Smart Work Zones
Digital twin system uses real-time data and AI to keep road crews safe when seconds matter most
Highway work zones are among the most dangerous places to work in the country. Drivers speed through narrowed lanes, barriers are minimal and construction crews often stand mere feet from live traffic. For many workers, the difference between a normal day and a life-altering injury can be a single second.
An interdisciplinary research team co-led by Sogand Hasanzadeh, assistant professor of civil and construction engineering, is working to change that. Through the SMART Work Zone Project, funded by the U.S. Department of Transportation’s SMART Grant program, the research group is developing an intelligent, adaptive safety ecosystem designed to predict instrusion risk in real time and warn workers before a vehicle enters the construction site.
“Highway workzone safety systems have traditionally been reactive,” Hasanzadeh said. “We want to shift the entire culture to one that is predictive and proactive. With the right sensing and analytics, we can recognize danger before workers are put in harm’s way.”
The Purdue team includes professors Yiheng Feng, Behzad Esmaeili and Lu Su as well as representatives from the Indiana Department of Transportation.
Building an intelligent work zone
The research integrates cameras, LiDAR, radar, GPS devices and AI-driven analytics into an interconnected digital twin system that constantly monitors work zones. These sensors track workers, vehicles, lane shifts and barriers — any element that could influence risk. The data streams into a cloud-based digital twin of the jobsite, where an AI model evaluates patterns and flags high-risk driver behavior, such as a late lane change, excess speeding or a drifting vehicle, in real time.
When the system detects a high-risk scenario, it triggers an immediate warning to drivers through sirens and customized messages while sirens and flashing lights simultaneously alert workers.
“In some intrusion cases, workers may have only one second to react, which is basically no time at all,” said Nathan Weston, an undergraduate research assistant on the project. “If our system can give three or four seconds instead of one, that’s potentially lifesaving.”
Weston, a senior construction engineering major from New Salisbury, Indiana, has been central to developing the worker-tracking and predictive components of the system. He created a wearable GPS device that transmits worker positions to the digital twin and he collaborated with postdoctoral researcher Woei-Chyi Chang (MSECE ’25, PhD CE ’25) to design an AI model that can fill in gaps when the signal temporarily drops.
“Losing track of a worker for even two seconds could matter,” he said. “So we trained a model to estimate short-term movement and keep the system situationally aware.”
The project is being piloted in partnership with the INDOT and Kiewit Corporation in Dallas.
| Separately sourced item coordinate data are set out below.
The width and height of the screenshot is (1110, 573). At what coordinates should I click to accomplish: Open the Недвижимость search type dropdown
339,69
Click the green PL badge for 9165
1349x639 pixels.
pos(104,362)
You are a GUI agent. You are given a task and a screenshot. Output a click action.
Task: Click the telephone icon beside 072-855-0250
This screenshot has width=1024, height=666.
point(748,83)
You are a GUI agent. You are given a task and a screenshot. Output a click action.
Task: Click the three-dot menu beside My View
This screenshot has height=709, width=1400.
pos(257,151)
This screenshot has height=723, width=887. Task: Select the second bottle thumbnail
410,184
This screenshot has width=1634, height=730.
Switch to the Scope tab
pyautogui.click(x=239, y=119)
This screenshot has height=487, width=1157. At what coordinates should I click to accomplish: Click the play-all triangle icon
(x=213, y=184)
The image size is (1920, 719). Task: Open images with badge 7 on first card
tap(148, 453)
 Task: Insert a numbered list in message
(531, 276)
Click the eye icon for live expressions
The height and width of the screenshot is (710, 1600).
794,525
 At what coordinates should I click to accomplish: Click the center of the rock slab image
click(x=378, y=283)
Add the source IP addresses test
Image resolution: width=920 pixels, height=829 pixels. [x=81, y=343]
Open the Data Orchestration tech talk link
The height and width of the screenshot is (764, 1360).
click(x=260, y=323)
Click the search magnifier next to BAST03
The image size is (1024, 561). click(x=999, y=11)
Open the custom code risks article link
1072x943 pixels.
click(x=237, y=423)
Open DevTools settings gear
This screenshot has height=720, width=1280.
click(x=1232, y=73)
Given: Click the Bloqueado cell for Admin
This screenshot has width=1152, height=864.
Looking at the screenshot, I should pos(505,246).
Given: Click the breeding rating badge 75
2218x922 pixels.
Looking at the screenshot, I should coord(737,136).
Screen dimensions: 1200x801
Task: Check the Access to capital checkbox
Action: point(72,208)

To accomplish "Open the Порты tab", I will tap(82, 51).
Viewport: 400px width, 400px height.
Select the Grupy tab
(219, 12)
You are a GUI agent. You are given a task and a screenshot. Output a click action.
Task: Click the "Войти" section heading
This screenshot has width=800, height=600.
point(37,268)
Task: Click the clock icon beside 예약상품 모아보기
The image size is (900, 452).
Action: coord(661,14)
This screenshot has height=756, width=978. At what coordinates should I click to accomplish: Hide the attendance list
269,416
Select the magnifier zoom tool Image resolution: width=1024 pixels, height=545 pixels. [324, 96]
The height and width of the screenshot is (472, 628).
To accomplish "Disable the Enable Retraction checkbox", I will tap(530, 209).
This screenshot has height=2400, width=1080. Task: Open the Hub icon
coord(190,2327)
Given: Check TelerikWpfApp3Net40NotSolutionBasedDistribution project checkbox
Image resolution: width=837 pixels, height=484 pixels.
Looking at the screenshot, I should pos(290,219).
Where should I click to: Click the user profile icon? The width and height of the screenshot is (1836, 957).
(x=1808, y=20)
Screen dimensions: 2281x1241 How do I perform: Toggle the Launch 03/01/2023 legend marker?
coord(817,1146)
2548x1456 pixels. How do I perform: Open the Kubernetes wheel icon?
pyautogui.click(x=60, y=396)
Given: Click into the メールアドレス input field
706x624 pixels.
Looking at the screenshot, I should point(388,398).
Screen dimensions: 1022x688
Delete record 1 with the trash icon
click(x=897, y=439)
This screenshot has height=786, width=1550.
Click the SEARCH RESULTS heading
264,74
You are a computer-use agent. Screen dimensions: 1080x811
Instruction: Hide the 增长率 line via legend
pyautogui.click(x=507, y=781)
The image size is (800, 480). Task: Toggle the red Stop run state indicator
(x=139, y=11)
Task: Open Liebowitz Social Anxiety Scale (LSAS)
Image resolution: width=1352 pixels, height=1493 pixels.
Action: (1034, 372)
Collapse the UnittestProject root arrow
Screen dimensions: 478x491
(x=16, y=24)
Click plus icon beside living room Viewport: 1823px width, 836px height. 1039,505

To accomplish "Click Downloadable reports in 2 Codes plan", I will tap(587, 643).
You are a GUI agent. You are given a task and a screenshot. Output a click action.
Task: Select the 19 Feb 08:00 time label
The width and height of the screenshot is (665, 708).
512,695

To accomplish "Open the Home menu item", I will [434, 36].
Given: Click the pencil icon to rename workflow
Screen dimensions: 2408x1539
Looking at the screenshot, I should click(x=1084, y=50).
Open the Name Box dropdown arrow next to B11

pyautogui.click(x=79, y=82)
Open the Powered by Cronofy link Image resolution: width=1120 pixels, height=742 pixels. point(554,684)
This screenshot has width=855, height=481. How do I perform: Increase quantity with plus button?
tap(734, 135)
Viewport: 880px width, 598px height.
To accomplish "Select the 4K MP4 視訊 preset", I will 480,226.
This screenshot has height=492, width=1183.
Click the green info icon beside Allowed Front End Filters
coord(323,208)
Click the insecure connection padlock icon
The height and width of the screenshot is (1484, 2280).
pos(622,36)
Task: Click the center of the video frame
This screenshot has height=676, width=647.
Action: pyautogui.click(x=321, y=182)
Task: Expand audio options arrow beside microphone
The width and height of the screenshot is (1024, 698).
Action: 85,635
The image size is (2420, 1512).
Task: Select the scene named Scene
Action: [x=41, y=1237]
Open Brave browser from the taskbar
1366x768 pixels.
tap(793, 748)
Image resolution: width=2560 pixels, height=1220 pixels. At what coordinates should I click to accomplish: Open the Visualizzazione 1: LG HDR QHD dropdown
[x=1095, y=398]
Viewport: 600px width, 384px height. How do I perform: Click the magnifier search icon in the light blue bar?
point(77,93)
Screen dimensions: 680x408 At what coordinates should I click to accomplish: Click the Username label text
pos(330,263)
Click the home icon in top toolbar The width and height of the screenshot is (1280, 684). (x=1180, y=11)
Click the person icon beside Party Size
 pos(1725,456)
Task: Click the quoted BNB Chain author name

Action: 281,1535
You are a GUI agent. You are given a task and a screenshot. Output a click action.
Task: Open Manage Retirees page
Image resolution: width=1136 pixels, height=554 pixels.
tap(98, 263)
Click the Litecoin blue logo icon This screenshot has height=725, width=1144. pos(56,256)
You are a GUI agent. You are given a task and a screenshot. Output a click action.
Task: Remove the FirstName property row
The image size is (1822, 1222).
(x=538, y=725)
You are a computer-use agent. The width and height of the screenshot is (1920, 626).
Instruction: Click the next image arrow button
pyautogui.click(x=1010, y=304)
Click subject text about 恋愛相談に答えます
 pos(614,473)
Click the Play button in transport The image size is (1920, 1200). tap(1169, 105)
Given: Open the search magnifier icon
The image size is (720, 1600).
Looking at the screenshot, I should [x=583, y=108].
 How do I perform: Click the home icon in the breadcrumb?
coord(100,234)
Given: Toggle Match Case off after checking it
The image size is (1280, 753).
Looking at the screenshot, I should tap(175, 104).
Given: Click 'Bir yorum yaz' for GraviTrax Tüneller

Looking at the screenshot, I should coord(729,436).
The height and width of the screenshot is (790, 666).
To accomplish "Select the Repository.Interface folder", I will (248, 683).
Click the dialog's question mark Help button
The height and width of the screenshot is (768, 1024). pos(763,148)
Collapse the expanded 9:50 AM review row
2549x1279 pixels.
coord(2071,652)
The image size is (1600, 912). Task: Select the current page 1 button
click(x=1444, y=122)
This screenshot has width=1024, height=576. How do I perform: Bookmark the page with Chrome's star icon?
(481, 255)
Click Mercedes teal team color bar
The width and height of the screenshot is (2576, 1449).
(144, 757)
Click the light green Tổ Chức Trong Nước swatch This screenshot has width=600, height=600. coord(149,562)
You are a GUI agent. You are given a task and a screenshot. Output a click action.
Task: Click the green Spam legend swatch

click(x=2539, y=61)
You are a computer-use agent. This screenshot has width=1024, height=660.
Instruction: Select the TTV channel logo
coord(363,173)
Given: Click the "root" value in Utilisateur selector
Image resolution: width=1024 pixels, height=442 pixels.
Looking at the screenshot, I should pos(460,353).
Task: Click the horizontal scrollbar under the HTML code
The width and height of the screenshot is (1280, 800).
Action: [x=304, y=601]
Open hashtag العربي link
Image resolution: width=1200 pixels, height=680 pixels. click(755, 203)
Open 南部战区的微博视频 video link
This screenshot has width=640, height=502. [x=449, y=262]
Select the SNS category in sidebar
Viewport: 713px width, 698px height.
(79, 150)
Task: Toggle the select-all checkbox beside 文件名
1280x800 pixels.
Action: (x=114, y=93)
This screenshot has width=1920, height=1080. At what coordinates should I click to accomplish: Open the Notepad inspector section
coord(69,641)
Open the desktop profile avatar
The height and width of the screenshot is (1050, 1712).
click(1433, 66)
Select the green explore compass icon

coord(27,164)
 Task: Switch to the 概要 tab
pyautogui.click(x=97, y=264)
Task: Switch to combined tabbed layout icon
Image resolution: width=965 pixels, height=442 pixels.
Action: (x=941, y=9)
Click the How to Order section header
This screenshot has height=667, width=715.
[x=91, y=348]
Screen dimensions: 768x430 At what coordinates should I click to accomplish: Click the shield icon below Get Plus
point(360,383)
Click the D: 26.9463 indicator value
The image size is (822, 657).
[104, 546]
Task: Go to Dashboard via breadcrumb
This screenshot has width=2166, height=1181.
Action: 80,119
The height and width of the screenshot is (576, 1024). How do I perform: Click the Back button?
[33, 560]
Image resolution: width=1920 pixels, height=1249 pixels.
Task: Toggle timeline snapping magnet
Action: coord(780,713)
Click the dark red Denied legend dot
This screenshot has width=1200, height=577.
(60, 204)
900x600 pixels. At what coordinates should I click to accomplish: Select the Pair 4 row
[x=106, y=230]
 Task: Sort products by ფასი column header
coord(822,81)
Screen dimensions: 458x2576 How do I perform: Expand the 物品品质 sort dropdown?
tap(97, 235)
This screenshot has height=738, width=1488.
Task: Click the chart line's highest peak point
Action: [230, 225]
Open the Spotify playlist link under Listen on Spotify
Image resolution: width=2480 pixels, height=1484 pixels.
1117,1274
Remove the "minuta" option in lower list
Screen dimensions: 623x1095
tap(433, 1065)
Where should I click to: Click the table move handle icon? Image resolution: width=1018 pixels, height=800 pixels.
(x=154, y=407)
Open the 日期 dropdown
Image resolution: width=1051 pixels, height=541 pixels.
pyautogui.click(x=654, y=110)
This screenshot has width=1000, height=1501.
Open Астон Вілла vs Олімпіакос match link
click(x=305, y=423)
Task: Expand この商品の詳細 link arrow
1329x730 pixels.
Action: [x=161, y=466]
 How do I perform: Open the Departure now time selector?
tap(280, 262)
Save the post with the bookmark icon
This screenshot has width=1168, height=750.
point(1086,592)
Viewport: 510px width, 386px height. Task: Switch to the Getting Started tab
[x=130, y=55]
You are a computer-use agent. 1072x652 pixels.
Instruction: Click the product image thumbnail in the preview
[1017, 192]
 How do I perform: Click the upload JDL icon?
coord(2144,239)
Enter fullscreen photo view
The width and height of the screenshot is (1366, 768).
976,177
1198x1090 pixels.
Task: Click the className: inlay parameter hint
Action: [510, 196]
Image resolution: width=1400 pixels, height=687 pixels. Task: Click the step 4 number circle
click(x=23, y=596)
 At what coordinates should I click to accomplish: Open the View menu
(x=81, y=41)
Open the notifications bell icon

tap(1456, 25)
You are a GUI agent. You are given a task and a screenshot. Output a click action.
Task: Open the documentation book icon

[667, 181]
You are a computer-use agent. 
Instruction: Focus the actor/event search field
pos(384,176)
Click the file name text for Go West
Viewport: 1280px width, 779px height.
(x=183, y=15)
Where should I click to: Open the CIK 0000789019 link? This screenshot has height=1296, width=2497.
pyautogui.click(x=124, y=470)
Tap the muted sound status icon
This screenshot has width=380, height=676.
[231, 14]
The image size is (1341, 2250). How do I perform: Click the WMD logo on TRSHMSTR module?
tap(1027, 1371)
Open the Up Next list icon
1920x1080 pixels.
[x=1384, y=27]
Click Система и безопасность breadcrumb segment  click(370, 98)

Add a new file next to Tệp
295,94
During field testing, Weston experienced real-world work zone conditions, standing only a few feet from cars traveling far too fast for the environment.
“Seeing vehicles cut through cones at close range really clarified how important this work is,” he adds.
Changing safety culture on America's highways
While the underlying technology is complex, Hasanzadeh emphasizes that the project’s purpose is human-centered.
“This research isn’t about automation replacing people,” she said. “It’s about using intelligent systems to protect the people doing essential, hands-on work. Our objective is simple: every worker should go home safely.”
She also stresses that the system is designed to be location-based, not person-based — reducing concerns about privacy or individual tracking for construction workers. Alerts focus on where danger is occurring, not on which worker is being monitored.
The work stands out internationally. Very few research groups are integrating sensing, AI prediction and digital twins into a single safety platform for highway construction.
“We’re building something that could genuinely change how our industry approaches safety,” Weston said.
Majoring in construction engineering while earning a minor in AI and machine learning has given Weston a rare intersection of skills. The project has deepened both.
“Research helps you take classroom theory and apply it,” he said. “Being trusted with real responsibility for this research project has made my entire Purdue experience stronger.”
Weston plans to continue in Hasanzadeh’s lab as a graduate student, helping develop the next phase of the system.
As tests expand and the technology matures, the team sees vast potential for safer highway workzones, better-protected crews and a shift toward an occupational culture where risk is anticipated, not endured.
“Predicting danger before it happens is no longer theoretical,” Hasanzadeh said. “It’s becoming part of how we keep America’s infrastructure workforce safe.”